==== DATA EXCERPTS ====

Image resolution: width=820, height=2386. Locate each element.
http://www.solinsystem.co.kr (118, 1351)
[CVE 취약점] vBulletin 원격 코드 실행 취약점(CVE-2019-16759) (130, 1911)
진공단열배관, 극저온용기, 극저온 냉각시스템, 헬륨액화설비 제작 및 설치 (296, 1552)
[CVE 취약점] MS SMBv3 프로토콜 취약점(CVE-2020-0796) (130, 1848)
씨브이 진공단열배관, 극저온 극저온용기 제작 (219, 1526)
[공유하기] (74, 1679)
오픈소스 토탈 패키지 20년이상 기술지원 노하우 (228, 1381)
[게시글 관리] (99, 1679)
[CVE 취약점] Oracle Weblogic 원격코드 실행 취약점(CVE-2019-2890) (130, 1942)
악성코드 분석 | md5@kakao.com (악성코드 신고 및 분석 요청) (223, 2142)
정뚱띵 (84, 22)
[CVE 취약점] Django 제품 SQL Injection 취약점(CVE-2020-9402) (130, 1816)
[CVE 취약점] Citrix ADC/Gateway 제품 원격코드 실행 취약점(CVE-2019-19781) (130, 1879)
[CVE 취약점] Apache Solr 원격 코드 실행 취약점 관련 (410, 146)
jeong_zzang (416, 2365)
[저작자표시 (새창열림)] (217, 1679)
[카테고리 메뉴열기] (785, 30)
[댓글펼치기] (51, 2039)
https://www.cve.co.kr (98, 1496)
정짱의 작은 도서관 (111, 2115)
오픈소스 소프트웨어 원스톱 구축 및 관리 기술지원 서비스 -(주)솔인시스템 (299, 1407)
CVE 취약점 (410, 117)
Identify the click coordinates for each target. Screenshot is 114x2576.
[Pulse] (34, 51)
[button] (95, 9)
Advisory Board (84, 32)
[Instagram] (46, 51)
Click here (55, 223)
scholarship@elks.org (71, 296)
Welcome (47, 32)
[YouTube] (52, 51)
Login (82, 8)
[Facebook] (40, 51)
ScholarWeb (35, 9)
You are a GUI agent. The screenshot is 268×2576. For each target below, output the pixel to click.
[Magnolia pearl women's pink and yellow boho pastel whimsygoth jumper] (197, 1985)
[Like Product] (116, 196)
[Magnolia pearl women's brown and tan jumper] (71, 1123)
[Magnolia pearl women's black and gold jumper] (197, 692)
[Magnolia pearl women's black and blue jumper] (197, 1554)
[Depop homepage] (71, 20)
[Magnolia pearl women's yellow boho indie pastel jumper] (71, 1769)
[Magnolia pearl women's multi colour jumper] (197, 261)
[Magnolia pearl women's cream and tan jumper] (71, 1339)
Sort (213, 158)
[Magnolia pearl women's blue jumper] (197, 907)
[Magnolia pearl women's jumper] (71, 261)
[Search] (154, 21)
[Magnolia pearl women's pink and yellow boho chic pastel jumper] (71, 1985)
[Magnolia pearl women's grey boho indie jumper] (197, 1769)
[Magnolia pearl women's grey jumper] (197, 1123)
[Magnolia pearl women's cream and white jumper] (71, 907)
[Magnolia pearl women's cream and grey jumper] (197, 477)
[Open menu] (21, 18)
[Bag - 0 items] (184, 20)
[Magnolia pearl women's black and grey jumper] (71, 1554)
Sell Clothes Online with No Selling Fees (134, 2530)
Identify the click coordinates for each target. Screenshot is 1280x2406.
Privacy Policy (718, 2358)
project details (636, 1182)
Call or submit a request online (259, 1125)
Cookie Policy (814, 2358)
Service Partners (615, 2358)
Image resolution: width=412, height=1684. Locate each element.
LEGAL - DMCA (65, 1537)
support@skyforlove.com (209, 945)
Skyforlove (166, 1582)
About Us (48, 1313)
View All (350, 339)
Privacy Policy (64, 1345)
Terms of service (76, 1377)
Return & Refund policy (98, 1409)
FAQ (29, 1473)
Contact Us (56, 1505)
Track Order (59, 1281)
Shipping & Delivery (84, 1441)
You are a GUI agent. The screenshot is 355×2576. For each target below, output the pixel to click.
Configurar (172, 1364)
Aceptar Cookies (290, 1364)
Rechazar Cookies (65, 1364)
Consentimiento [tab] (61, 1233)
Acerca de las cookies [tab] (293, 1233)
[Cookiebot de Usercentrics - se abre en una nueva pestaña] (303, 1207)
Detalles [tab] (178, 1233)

====

= REQUIRED ACTION =
The answer should be a bare number: how many lines of the material above include "원격코드".

= RESPONSE TO THE EXERCISE =
2